Saved entries:

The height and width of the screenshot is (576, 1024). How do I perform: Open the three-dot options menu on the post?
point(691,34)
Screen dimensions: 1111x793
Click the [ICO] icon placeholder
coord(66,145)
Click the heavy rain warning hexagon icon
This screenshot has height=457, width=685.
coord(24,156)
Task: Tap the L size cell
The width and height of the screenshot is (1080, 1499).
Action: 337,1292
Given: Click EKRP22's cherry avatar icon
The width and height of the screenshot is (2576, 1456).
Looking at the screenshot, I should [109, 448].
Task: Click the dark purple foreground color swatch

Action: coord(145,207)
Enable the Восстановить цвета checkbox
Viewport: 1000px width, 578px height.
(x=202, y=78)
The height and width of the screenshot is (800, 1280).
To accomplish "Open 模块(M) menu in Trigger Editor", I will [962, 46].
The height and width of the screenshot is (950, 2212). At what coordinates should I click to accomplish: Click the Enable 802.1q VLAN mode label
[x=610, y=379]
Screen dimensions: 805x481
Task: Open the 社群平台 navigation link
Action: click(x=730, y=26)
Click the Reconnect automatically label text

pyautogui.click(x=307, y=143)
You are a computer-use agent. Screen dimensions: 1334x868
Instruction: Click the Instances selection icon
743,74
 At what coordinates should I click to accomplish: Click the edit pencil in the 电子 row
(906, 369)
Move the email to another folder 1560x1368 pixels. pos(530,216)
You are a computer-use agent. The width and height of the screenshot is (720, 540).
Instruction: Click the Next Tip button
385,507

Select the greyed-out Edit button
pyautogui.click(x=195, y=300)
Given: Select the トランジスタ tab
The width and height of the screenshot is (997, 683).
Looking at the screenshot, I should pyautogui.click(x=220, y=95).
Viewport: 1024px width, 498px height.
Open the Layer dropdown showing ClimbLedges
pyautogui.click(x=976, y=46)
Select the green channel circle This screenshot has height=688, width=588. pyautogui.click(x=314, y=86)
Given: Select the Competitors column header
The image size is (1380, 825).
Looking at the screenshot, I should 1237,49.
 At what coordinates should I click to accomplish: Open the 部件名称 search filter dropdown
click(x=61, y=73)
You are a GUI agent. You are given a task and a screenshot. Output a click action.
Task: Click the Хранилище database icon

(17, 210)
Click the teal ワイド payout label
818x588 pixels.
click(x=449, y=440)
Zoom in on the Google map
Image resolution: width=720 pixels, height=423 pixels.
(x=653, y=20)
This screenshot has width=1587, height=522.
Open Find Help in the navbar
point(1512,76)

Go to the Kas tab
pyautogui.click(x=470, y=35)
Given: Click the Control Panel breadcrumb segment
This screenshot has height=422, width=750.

Work required. In the records above, find each line that holds the word "agent"; copy all such lines.

Response for this exercise.
You are a computer-use agent. Screen dimensions: 1334x868
You are a computer-use agent. The width and height of the screenshot is (720, 540).
You are a GUI agent. You are given a task and a screenshot. Output a click action.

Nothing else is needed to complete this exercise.